Can anyone else identify with having tjoughts stuck on a loop? I am generally an anxious person and am not syre if its anxiety speaking rather than an AS condition. Could this be an example of repetitive behaviours? I wont go into other reasons yet why i think i may have ASC.

Thanks

Parents
  • You most definitely are not alone in what you say. I read all your words several times over, I could not see anything “wrong” or “ unusual” in how you see the world. 

    So having many many things all Vienna for my mental attention is a norm, it is difficult to actually stop thinking about so many wrongs in the world and how I could reinvent the wheel etc etc etc. I do not watch the news or read about it, it overwhelms me, I have to dumb down as much outside info as possible.

    On top of that I still get specific random thoughts popping into my head, sometimes being or doing a certain thing triggers memories which opens a floodgate of variables long since forgotten but never quite resolved.

     So to recap,,,you are just normal from my viewpoint. 

    Take care and welcome aboard.

Reply
  • You most definitely are not alone in what you say. I read all your words several times over, I could not see anything “wrong” or “ unusual” in how you see the world. 

    So having many many things all Vienna for my mental attention is a norm, it is difficult to actually stop thinking about so many wrongs in the world and how I could reinvent the wheel etc etc etc.

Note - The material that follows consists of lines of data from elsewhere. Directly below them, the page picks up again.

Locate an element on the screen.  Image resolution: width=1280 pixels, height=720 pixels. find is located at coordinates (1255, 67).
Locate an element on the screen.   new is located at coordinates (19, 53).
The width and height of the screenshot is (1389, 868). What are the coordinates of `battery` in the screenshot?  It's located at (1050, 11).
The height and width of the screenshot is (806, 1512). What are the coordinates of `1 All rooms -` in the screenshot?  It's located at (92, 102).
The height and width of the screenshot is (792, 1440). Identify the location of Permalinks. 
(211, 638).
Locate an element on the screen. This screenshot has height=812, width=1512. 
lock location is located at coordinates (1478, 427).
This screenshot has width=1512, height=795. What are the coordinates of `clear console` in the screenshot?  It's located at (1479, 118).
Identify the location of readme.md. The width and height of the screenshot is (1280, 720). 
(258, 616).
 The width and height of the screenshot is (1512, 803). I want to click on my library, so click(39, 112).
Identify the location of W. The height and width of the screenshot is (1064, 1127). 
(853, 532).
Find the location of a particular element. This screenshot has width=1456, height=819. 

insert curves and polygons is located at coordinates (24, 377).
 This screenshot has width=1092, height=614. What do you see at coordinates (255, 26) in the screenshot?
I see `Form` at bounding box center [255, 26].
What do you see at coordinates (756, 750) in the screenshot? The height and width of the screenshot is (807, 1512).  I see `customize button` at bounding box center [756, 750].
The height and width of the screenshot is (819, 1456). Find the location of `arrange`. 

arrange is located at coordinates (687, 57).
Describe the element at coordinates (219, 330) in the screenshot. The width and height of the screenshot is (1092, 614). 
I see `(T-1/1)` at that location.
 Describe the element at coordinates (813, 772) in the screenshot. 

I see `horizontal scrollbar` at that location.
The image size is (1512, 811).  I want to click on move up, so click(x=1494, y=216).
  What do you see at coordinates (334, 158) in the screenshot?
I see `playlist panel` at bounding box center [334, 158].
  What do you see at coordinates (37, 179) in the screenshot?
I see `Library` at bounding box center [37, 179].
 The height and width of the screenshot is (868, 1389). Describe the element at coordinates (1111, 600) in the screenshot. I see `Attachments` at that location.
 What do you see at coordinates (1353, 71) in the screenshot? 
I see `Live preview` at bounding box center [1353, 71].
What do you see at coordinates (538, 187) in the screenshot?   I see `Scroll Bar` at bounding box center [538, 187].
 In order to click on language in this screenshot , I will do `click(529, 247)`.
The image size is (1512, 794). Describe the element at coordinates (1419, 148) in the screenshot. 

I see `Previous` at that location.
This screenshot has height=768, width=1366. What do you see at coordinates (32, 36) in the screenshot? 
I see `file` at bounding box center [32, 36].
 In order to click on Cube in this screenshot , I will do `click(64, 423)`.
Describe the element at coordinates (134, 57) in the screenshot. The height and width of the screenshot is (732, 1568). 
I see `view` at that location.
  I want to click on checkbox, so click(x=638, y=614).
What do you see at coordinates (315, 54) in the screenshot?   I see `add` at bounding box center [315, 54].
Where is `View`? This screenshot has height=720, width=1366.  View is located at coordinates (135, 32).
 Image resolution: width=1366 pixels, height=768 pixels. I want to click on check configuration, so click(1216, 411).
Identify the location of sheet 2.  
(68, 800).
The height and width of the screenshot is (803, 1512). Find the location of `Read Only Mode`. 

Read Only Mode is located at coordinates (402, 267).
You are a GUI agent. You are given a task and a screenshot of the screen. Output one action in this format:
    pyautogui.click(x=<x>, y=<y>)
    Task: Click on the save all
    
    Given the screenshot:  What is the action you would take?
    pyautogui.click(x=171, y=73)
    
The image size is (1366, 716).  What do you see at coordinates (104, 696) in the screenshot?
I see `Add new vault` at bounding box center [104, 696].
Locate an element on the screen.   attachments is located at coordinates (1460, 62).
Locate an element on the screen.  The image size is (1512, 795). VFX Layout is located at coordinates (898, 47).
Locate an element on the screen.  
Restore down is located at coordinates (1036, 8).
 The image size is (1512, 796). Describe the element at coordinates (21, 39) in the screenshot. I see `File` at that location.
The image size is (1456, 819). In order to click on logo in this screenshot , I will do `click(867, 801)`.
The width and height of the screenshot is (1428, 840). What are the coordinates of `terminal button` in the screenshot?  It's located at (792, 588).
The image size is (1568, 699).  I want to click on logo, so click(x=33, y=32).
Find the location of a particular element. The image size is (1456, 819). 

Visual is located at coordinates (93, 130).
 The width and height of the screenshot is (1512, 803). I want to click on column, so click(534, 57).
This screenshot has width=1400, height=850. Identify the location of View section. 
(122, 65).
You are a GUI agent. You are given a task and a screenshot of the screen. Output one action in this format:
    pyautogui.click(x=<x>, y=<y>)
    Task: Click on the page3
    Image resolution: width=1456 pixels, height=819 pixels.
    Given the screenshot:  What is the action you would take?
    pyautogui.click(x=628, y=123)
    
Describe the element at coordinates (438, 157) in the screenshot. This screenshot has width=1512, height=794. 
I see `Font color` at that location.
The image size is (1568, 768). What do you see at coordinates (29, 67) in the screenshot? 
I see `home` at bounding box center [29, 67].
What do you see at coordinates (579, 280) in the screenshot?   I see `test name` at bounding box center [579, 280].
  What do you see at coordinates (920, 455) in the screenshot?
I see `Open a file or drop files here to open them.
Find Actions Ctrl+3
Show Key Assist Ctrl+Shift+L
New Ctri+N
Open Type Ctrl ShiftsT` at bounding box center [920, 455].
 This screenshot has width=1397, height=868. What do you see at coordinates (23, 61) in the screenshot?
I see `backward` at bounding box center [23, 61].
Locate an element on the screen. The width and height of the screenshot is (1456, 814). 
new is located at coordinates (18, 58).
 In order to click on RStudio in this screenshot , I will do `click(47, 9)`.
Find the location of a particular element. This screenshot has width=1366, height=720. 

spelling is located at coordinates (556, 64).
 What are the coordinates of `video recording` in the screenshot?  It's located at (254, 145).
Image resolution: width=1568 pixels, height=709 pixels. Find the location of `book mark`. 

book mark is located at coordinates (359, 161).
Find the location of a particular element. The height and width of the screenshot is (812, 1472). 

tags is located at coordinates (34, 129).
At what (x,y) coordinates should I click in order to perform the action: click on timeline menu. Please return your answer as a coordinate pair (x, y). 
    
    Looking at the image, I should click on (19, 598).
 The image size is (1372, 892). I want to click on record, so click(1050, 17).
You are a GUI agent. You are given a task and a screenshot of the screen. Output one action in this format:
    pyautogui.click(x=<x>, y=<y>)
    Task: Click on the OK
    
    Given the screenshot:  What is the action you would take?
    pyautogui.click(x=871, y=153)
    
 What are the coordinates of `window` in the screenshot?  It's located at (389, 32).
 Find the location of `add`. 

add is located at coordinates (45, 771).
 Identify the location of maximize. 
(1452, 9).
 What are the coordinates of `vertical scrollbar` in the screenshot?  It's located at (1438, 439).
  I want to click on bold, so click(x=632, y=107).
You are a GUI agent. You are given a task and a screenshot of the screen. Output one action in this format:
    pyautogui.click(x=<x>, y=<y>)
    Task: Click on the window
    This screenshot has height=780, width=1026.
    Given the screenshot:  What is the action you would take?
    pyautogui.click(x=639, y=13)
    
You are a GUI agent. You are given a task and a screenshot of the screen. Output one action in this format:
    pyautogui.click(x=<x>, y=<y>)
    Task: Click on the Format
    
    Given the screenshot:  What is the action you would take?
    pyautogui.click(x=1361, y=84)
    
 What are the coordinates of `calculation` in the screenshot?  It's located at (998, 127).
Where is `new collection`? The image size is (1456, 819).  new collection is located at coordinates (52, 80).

I do not watch the news or read about it, it overwhelms me, I have to dumb down as much outside info as possible.

    On top of that I still get specific random thoughts popping into my head, sometimes being or doing a certain thing triggers memories which opens a floodgate of variables long since forgotten but never quite resolved.

     So to recap,,,you are just normal from my viewpoint. 

    Take care and welcome aboard.

Children
  • Hi Lonewarrior thank goodness for that! It calms me to know other people are like that. As of my immediates i dont know anyone who thinks in such depth about such a mixture of things. Thank you for that.

    Yes i get the random thoughts too and it sets me off. Sometimes a new concept which ive never thought about before. I kerp this all internalised. I know if my friends were the same we would end up talking about it. Theres only one friend im particular i csn have "deep" conversations with but not to the extent i memtioned in thr first thread.

    I love learning about "stuff" so i think thats where some of this exploring thoughts comes from. Even thinking about ASC even if i dont have it....woukdnt it be fantastic to have an "awakening" of acceptance like with the LGBTQ commu ity of recent years.

    Ive stopped watching and hearing the news too. As of new years eve 2016. I have enough on my plate without being repressed and depressed further.